I’ve just posted a paper in the “Essays and Papers” page that I wrote over the summer. For those of you with a Biblical bent, the paper enters the 2,300 year old debate over the imagery the author of the book of Daniel employs to speak about the kingdoms of the earth. The images have been trotted out in various apocalyptic schemes for thousands of years, the latest renditions being Hal Lindsey’s Late Great Planet Earth, and the infamous Left Behind series by Jenkins and LaHaye. The books cryptic imagery has been mis-read in some fairly fantastic ways.

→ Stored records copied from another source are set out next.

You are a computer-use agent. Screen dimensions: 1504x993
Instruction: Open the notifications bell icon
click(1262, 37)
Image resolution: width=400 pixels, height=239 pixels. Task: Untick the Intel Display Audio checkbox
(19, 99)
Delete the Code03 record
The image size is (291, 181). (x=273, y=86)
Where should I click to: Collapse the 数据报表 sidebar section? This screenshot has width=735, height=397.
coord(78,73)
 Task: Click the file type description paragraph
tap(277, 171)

The paper makes the argument that the first three beasts/kingdoms should be read historically, while the fourth should be read eschatologically. The book of Daniel, rather than being a time-table for the last days, is a warning to the powers of the earth about their responsibility to their people. When the world’s kingdoms forget the humanity of those subject to thier control, they turn into bloodthirsty beasts liable to God’s judgement. Undercutting our eschatological self-righteousness, I argue that Western nations like the United States can be identified as the fourth beast just as easily as Ancient Greece, Rome, the USSR, or any of the other “usual suspects.” The “Son of Man” figure represents the restoration of God’s image in humanity in the form of a fifth kingdom which displaces the four-fold beastly reign of terror.
This paper comes out of a course taught by Regent’s Iain Provan, and he deserves credit for most of the good ideas in the paper (you be the judge) but he should be exonerated from its faults.